Sejak awal penyusunan rancangan RUU Sisdiknas, lanjut Anindito, Kemendikbudristek telah merangkul berbagai pihak sebagai bagian keterlibatan publik demi mewujudkan keterbukaan informasi dan menampung aspirasi dan umpan balik yang konstruktif.
”Saat ini, RUU Sisdiknas dan naskah akademik yang mendasarinya masih berupa draf awal. Untuk menjaring masukan terkait draf awal RUU dan naskah akademik tersebut, Kemdikbudristek sedang melalui tahap pembahasan Panitia Antar Kementerian,” tutur Anindito menambahkan.
Kemendikbudristek juga telah menyelenggarakan empat diskusi kelompok terpumpun dengan mengundang pakar pendidikan dan pakar hukum dari berbagai perguruan tinggi.
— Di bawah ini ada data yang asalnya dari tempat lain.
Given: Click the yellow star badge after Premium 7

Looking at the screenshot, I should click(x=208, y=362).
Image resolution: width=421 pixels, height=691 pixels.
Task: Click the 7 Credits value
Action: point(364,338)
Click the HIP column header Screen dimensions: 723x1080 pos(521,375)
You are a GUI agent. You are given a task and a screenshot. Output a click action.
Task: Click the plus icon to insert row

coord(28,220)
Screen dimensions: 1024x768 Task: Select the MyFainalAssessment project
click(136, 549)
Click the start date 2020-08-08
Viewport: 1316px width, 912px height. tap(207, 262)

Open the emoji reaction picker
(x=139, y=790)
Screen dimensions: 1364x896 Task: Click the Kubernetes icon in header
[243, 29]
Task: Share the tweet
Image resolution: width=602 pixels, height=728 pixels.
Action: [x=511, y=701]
Diskusi juga dihadiri perwakilan dari 42 organisasi, seperti dari organisasi kemasyarakatan, antara lain Pimpinan Pusat Muhammadiyah dan Pengurus Besar Nahdlatul Ulama (PB NU).
Selain itu, diskusi digelar dengan mengundang organisasi profesi guru, seperti Persatuan Guru Republik Indonesia (PGRI), dan Ikatan Guru Indonesia; penyelenggara pendidikan, seperti Tamansiswa dan Yayasan Kanisius; serta pemerintah daerah.
Kemendikbudristek sedang mensintesis dan memformulasikan berbagai masukan yang sudah diterima secara tertulis ataupun lisan sebagai bahan penyempurnaan berkelanjutan naskah akademik dan RUU.
Selanjutnya, draf hasil revisi akan dibahas bersama kementerian lain. Saat draf RUU dan naskah akademik yang sudah disempurnakan telah siap, Kemendikbudristek akan segera menyebarluaskan draf RUU dan naskah akademik tersebut untuk menjaring masukan dan aspirasi dari masyarakat.